Abbiamo incontrato Matteo Mondini, vittima di una scarica elettrica durante il lavoro, per la quale ha subito 34 interventi chirurgici.


Matteo ha perso un braccio, ma non la voglia e la determinazione di adoperarsi per una causa di cui si parla sempre troppo poco: la sicurezza nei luoghi di lavoro.


Nel 2018 in Italia sono stati indennizzati 1.530 infortuni gravi causati da problemi elettrici, di cui 71 con esiti di invalidità permanente e 12 mortali. Le tipologie di attività maggiormente coinvolte da questo tipo di incidenti sono il settore delle Costruzioni (15%), il Commercio e magazzinaggio (13,5%) e il settore della Metalmeccanica in genere (10%).


Oggi Matteo, padre di due figli, è diventato testimonial per la sicurezza sul lavoro. Ogni giorno in prima linea nella comunicazione di una tematica così delicata e sempre troppo poco trattata, per la quale Matteo si sta impegnando tantissimo con mille idee e progetti da realizzare.


Cos’è la Nazionale Sicurezza sul LavoroSafety Player ?


“La Nazionale – ci racconta Matteo – nasce dall’idea di diffondere in maniera semplice e coinvolgente valori e messaggi importanti e di rilievo, utilizzando però strumenti comuni e concreti come lo sport, come il calcio.”


Così nasce la Nazionale Sicurezza sul Lavoro una vera e propria squadra di calcio, composta da esperti del mondo della sicurezza. RSPP, RLS e Responsabili Antincendio sono queste le figure professionali che prenderanno parte nella Nazionale Sicurezza. Veri e propri esperti della sicurezza che sul campo porteranno, attraverso lo sport, i valori e l’importanza del mantenimento di posti di lavoro sani e sicuri.


Quali sono i requisiti per entrare in squadra?


“I nostri giocatori – ci dice Matteo – saranno tutte figure legate al mondo della sicurezza sul lavoro. Per essere scelti però sarà importante anche essere atleti con un ottimo curriculum sportivo, noi giochiamo per vincere!”


Lo dice a gran voce, Matteo, la sicurezza deve vincere!


Vincere sulle reali condizioni di lavoro che anche oggi permettono che un qualsiasi comune cittadino possa correre il rischio di perdere un braccio o la vita stessa sul posto di lavoro, perché i macchinari in dotazione dell’azienda o gli impianti non rispettano le norme di sicurezza.
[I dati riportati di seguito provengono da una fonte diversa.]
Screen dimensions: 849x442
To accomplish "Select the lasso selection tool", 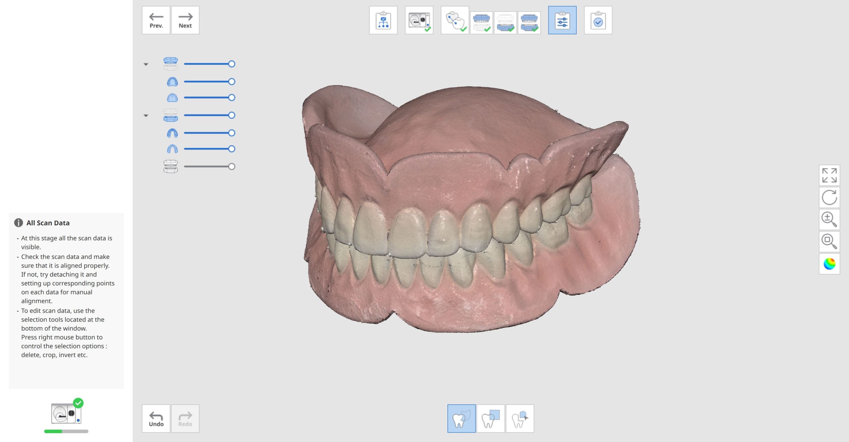I will coord(461,418).
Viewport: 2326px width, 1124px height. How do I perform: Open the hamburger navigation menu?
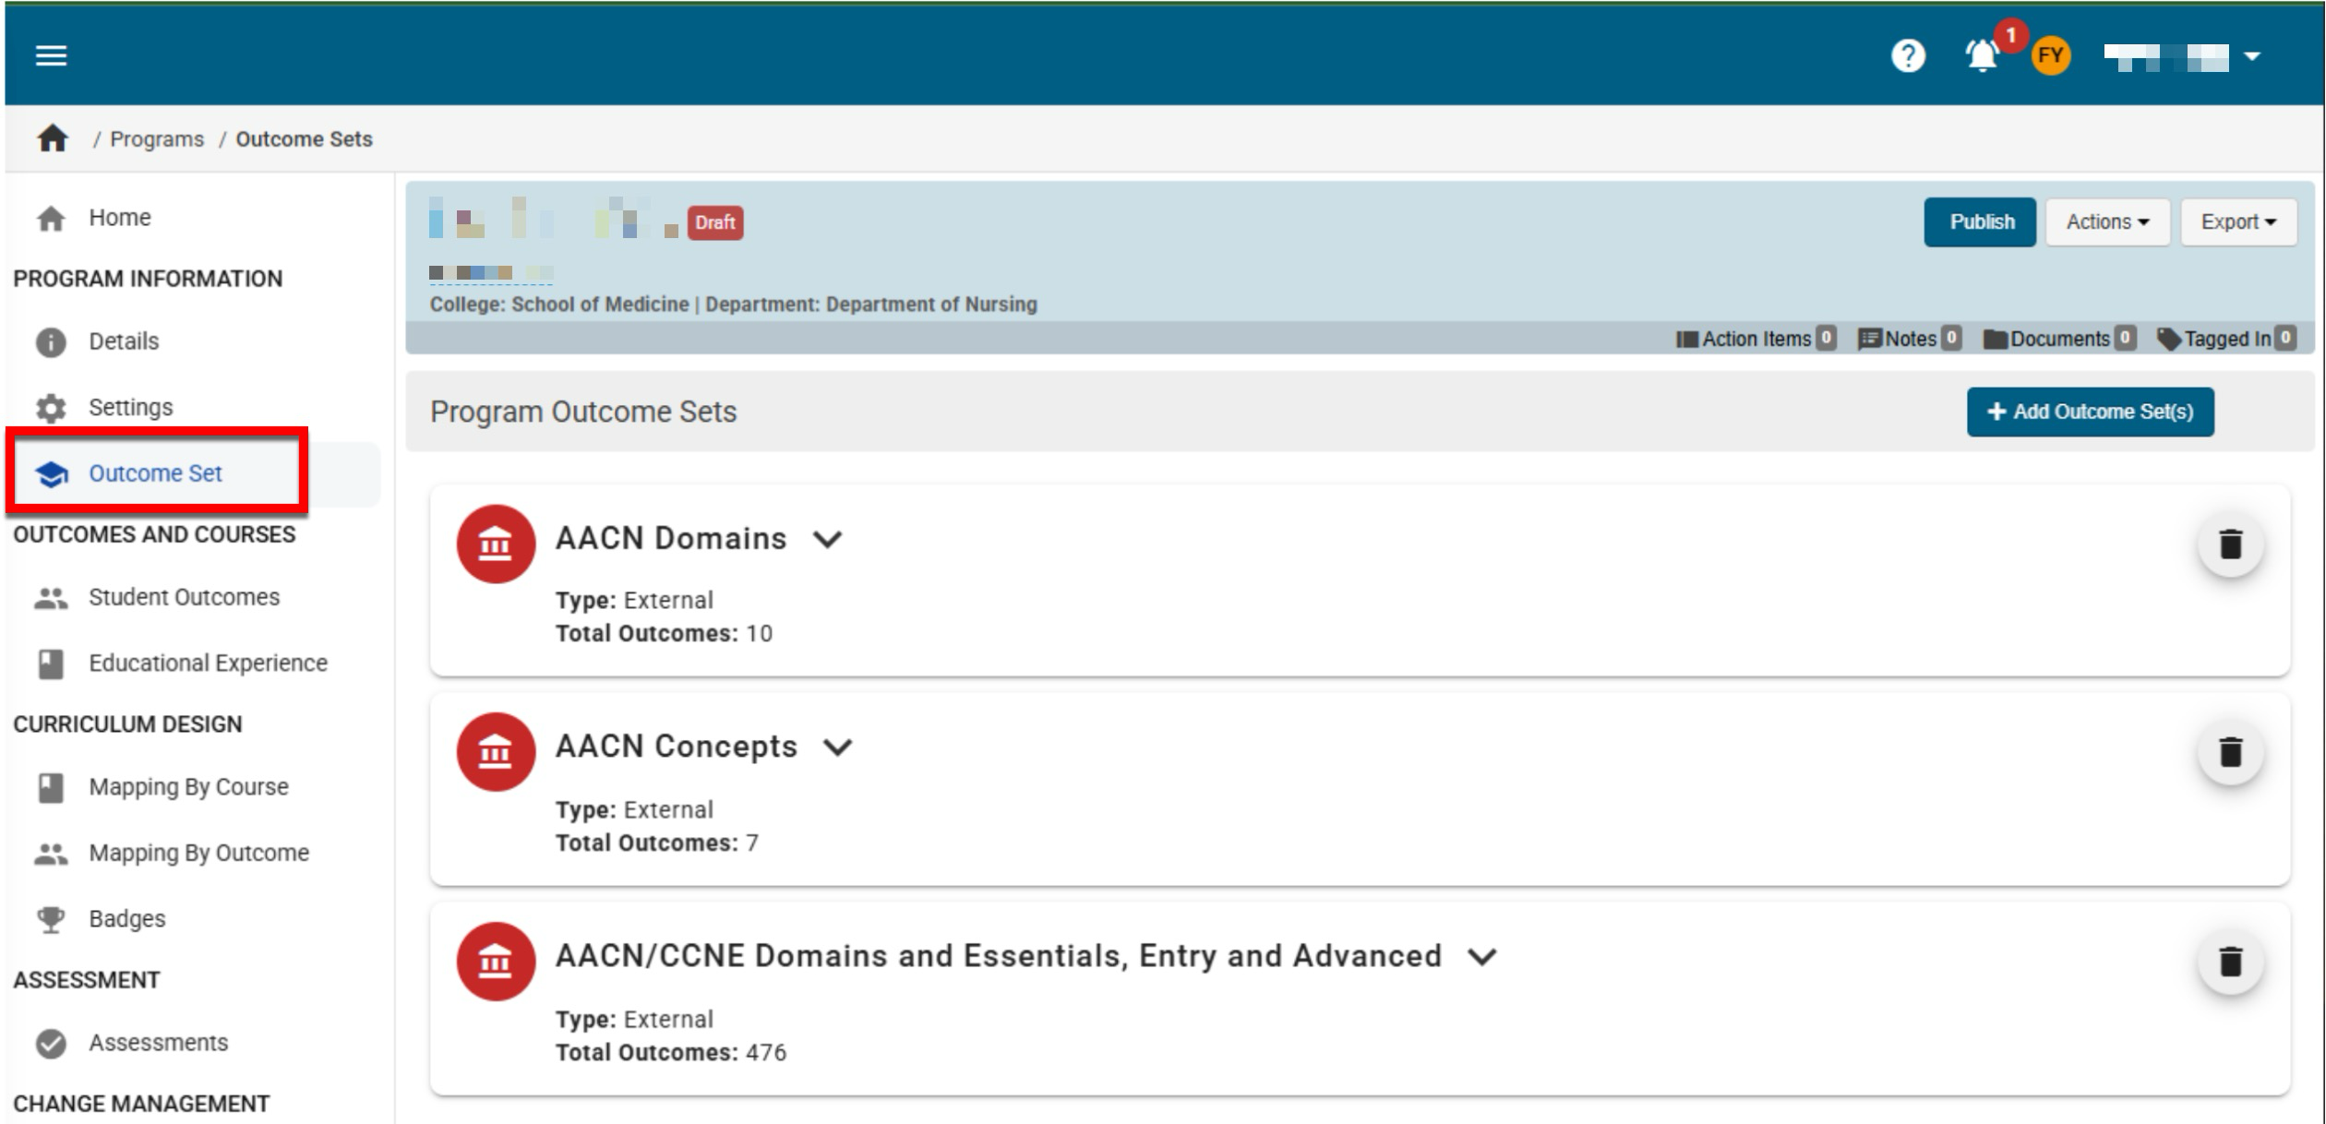click(51, 55)
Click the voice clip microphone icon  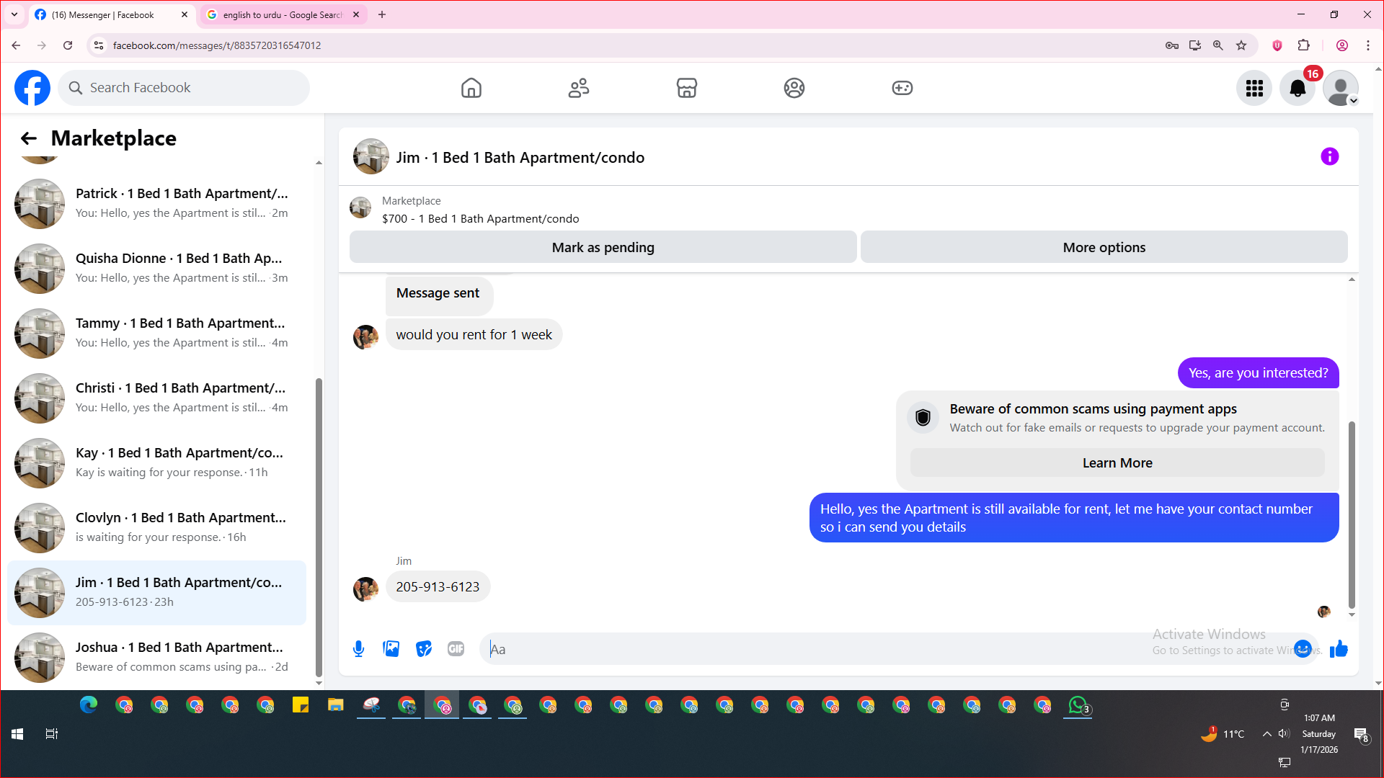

L’obiettivo è proprio questo, far prendere coscienza e consapevolezza sia ai lavoratori che alle aziende quanto sia necessario attuare una politica di prevenzione degli incidenti sul lavoro attraverso protocolli che impongono la messa in sicurezza degli impianti e dei macchinari utilizzati sul posto di lavoro è d’obbligo, non perché lo dice Matteo Mondini, una delle tante vittime di questo sistema, ma perché è quanto viene sancito dalla legge 81/08.

“La Nazionale Sicurezza – dice Matteo – che scenderà in campo il 28 Aprile, giornata sulla sicurezza sul lavoro, rappresenta solo l’inizio di un percorso di sensibilizzazione che abbiamo intenzione di promuovere. Infatti con i fondi raccolti vorremmo iniziare dei progetti nelle scuole, perché è importante partire da lì, dai futuri lavoratori, per far radicare in maniera solida, all’interno della società civile, il valore del mantenimento di luoghi di lavoro sani e sicuri!”

Ringraziamo Matteo per la sua disponibilità e ci diamo appuntamento al 24 Febbraio, giorno in cui si terranno le selezioni  per la costituzione della squadra “Nazionale sicurezza”!